_Exercise description_.
Write out exactly the lines between the line containing "This screenshot has height=239, width=538." and the end of the records, counting both ends, and leave out all pictures.

_Records supplied_.

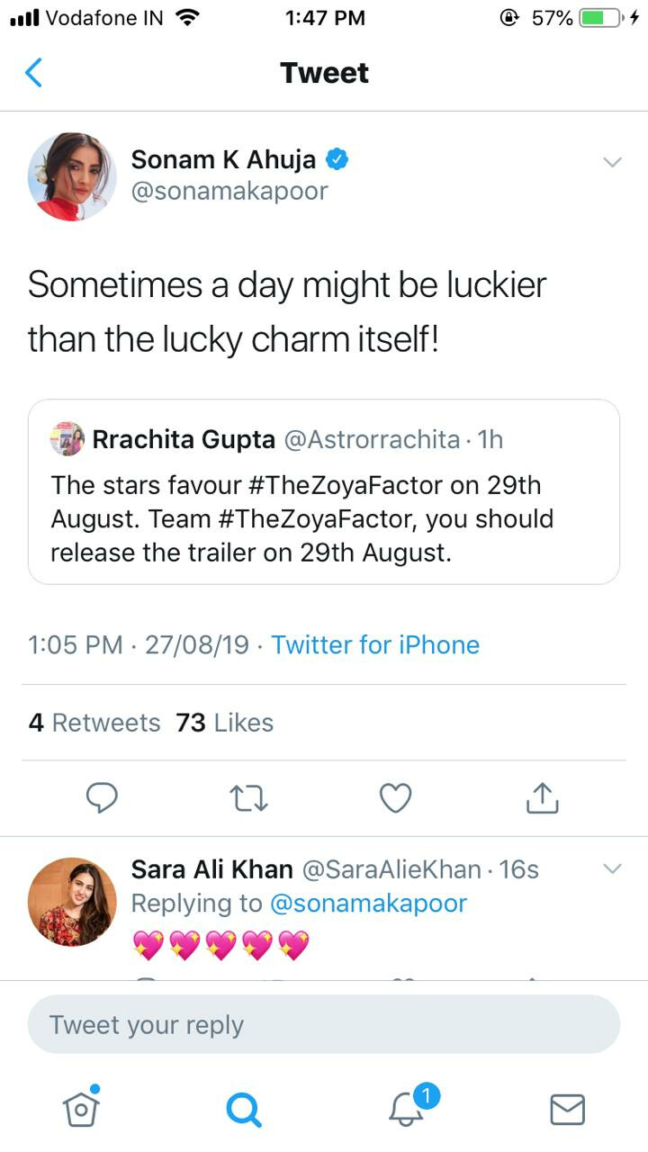Open the @sonamakapoor mention in reply

[x=368, y=903]
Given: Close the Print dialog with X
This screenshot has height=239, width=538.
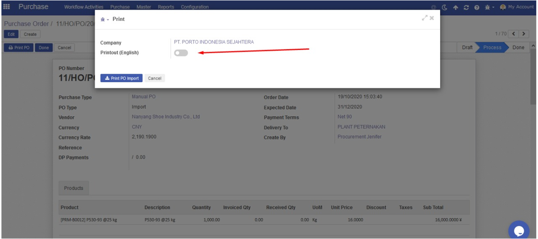Looking at the screenshot, I should pos(432,18).
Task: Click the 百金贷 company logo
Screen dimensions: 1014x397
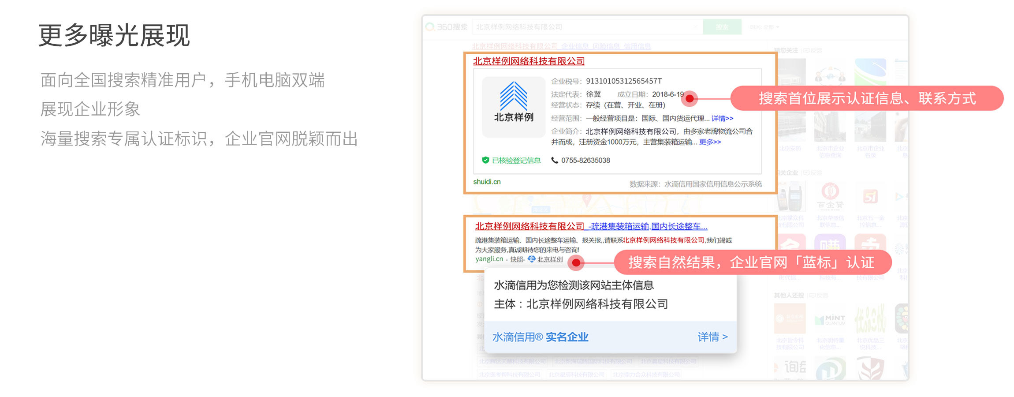Action: [x=830, y=197]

_Solution for this exercise_.
This screenshot has height=239, width=538.
Looking at the screenshot, I should pos(432,18).
Task: Click the 百金贷 company logo
Screen dimensions: 1014x397
Action: [x=830, y=197]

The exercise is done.